Por una parte, Thatcher completó lo que había sido siempre la aspiración de los conservadores con respecto a Europa: la creación de un mercado único para las mercancías y los capitales. Esto favoreció enormemente a la City de Londres, que se convirtió en el centro indiscutible de los servicios financieros. A partir de ahí, Thatcher ya no tenía interés en una mayor integración. Al mismo tiempo, esta nueva prosperidad puso fin al sentimiento de decadencia que había llevado a los conservadores en 1973 a buscar refugio en Europa. En su discurso de Brujas de 1988, Thatcher todavía era una europeísta desconfiada. En su famoso discurso del “No, no, no” de 1990 era ya abiertamente hostil al proyecto europeo, y con ella un amplio grupo dentro de su partido y en el país.
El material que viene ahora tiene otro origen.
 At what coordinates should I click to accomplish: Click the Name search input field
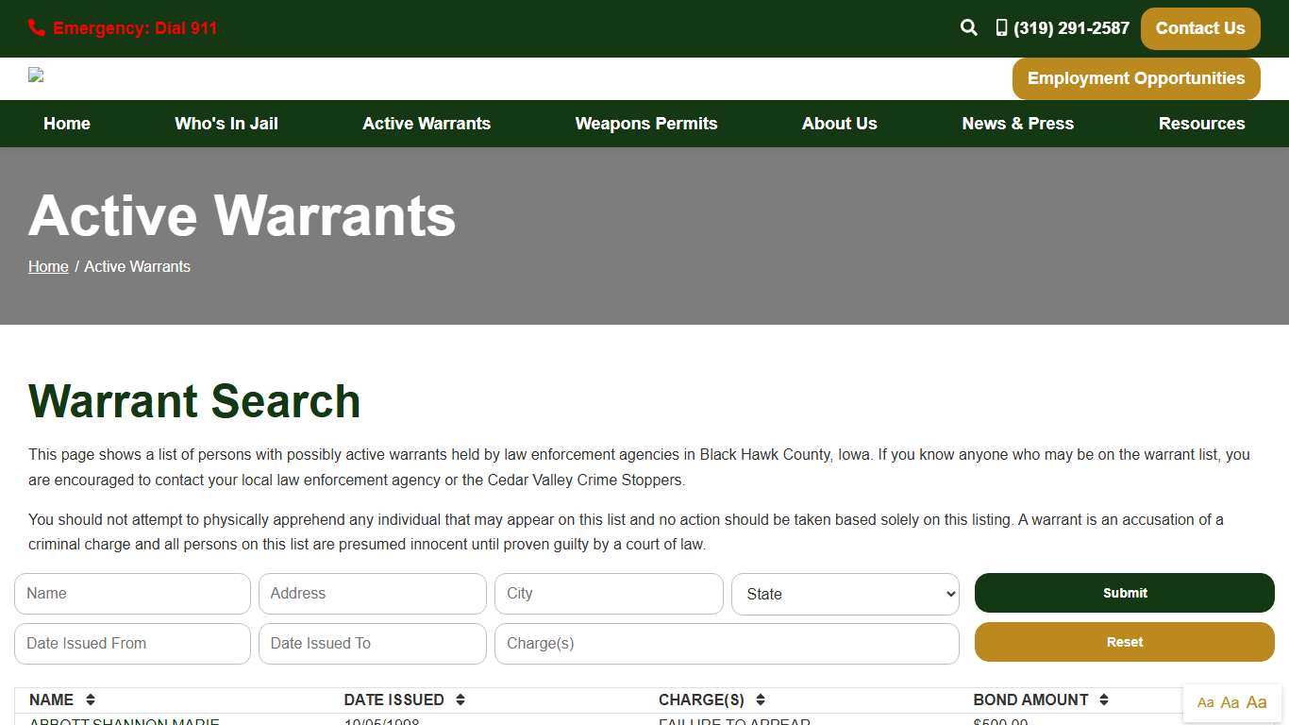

Las condiciones fueron draconianas: Gran Bretaña entregó sus caladeros y subsidió la agricultura francesa
Y sin embargo, paradójicamente, también fue Thatcher quien permitió, sin quererlo, que finalmente apareciese una corriente proeuropea en la sociedad. El euroescepticismo pasó a estar tan asociado a ella que el partido laborista adoptó de forma refleja la defensa de Europa, cada vez con más entusiasmo. Después de todo, sus votos ya no procedían de las viejas regiones industriales del norte que la Dama de Hierro había desmantelado —en gran parte para cumplir con los criterios de eficiencia europeos— sino de las clases medias y el sector servicios, los jóvenes y otros beneficiarios del boom propiciado por el mercado único.
Thatcher perdió el poder en noviembre de 1990. Pocos días después un obrero británico, Graham Fagg, le daba la mano a Phillipe Cozette, un obrero francés, a través del agujero que unía finalmente el tramo inglés y francés del túnel del canal.
Los dos extremos del túnel
Últimamente, los inmigrantes de los campos de acogida de Calais —lo que se conoce localmente como la jungla— intentan una y otra vez utilizar esa ruta del túnel para entrar ilegalmente en Gran Bretaña. No son muchos, pero para algunos británicos es una demostración de que la relación con Europa no trae más que problemas. En cambio, para los ejecutivos y los jóvenes mochileros que se ven diariamente en la estación de St. Pancras esperando el Eurostar, el túnel es su propia vía de escape a un mundo cosmopolita, a las brasseries de París y a las universidades de Alemania.
El hecho es que el largo viaje del euroescepticismo británico se acerca ya a su final y el mapa que nos presenta es heredero de su complicada historia. Escocia es casi uniformemente eurófila, una vez que el nacionalismo escocés ha decidido que la UE es una garantía de su futura independencia —en el referéndum de 1975, los nacionalistas escoceses habían votado salir—.
En Inglaterra hay solo cinco bastiones de eurofilia, pero significativamente los cinco están en Londres. El euroescepticismo domina las regiones empobrecidas, pero también, ocasionalmente, algún condado de clase alta. Black- pool, la decadente ciudad de vacaciones del norte, es el epicentro del rechazo a la UE. Camden, el barrio joven de Londres, es el más eurófilo de Inglaterra. Las ciudades universitarias son pro-UE, las posindustriales, anti-UE. Más que entre dos ideologías, la lucha se da entre dos demografías.
Este es un asunto que, durante décadas, ha envenenado la política de Gran Bretaña y su relación con los países del continente. Ahora tendrá que resolverse en un solo día, el 23 de junio, y con un solo verbo: “quedarse” o “irse”.
Quizás es ya el final de trayecto. A fin de cuentas, también un referéndum es como un túnel: tiene dos salidas.